[[ Data records, beginning ]]

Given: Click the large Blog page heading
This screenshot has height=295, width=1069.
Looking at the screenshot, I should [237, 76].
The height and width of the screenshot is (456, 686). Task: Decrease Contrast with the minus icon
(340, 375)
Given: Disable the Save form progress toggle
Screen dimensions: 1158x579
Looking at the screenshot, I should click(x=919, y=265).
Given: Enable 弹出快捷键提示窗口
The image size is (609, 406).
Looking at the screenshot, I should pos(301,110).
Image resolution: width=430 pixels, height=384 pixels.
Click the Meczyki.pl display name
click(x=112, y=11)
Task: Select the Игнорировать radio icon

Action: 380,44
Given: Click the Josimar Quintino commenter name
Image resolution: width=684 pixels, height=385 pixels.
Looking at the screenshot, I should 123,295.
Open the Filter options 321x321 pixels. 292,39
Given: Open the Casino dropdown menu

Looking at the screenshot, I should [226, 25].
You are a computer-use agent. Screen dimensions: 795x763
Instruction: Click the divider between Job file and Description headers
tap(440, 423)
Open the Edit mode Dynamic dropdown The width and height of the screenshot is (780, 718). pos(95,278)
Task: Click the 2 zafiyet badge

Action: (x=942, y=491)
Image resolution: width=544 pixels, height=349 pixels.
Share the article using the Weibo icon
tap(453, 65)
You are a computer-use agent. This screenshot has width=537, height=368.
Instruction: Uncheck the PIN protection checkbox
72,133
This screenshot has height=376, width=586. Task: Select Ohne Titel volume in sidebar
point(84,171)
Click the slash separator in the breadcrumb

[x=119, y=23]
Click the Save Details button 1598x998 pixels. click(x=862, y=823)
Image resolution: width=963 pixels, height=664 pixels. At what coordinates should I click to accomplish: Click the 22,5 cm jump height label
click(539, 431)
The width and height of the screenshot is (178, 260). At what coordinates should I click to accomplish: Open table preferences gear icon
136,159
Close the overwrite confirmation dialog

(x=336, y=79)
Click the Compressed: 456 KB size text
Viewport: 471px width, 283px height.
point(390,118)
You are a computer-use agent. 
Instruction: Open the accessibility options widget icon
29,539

[[ Data records, end ]]

All of the data above needs to be written out again, exactly.

Given: Click the large Blog page heading
This screenshot has height=295, width=1069.
Looking at the screenshot, I should [237, 76].
The height and width of the screenshot is (456, 686). Task: Decrease Contrast with the minus icon
(340, 375)
Given: Disable the Save form progress toggle
Screen dimensions: 1158x579
Looking at the screenshot, I should click(x=919, y=265).
Given: Enable 弹出快捷键提示窗口
The image size is (609, 406).
Looking at the screenshot, I should pos(301,110).
Image resolution: width=430 pixels, height=384 pixels.
Click the Meczyki.pl display name
click(x=112, y=11)
Task: Select the Игнорировать radio icon

Action: 380,44
Given: Click the Josimar Quintino commenter name
Image resolution: width=684 pixels, height=385 pixels.
Looking at the screenshot, I should 123,295.
Open the Filter options 321x321 pixels. 292,39
Given: Open the Casino dropdown menu

Looking at the screenshot, I should [226, 25].
You are a computer-use agent. Screen dimensions: 795x763
Instruction: Click the divider between Job file and Description headers
tap(440, 423)
Open the Edit mode Dynamic dropdown The width and height of the screenshot is (780, 718). pos(95,278)
Task: Click the 2 zafiyet badge

Action: (x=942, y=491)
Image resolution: width=544 pixels, height=349 pixels.
Share the article using the Weibo icon
tap(453, 65)
You are a computer-use agent. This screenshot has width=537, height=368.
Instruction: Uncheck the PIN protection checkbox
72,133
This screenshot has height=376, width=586. Task: Select Ohne Titel volume in sidebar
point(84,171)
Click the slash separator in the breadcrumb

[x=119, y=23]
Click the Save Details button 1598x998 pixels. click(x=862, y=823)
Image resolution: width=963 pixels, height=664 pixels. At what coordinates should I click to accomplish: Click the 22,5 cm jump height label
click(539, 431)
The width and height of the screenshot is (178, 260). At what coordinates should I click to accomplish: Open table preferences gear icon
136,159
Close the overwrite confirmation dialog

(x=336, y=79)
Click the Compressed: 456 KB size text
Viewport: 471px width, 283px height.
point(390,118)
You are a computer-use agent. 
Instruction: Open the accessibility options widget icon
29,539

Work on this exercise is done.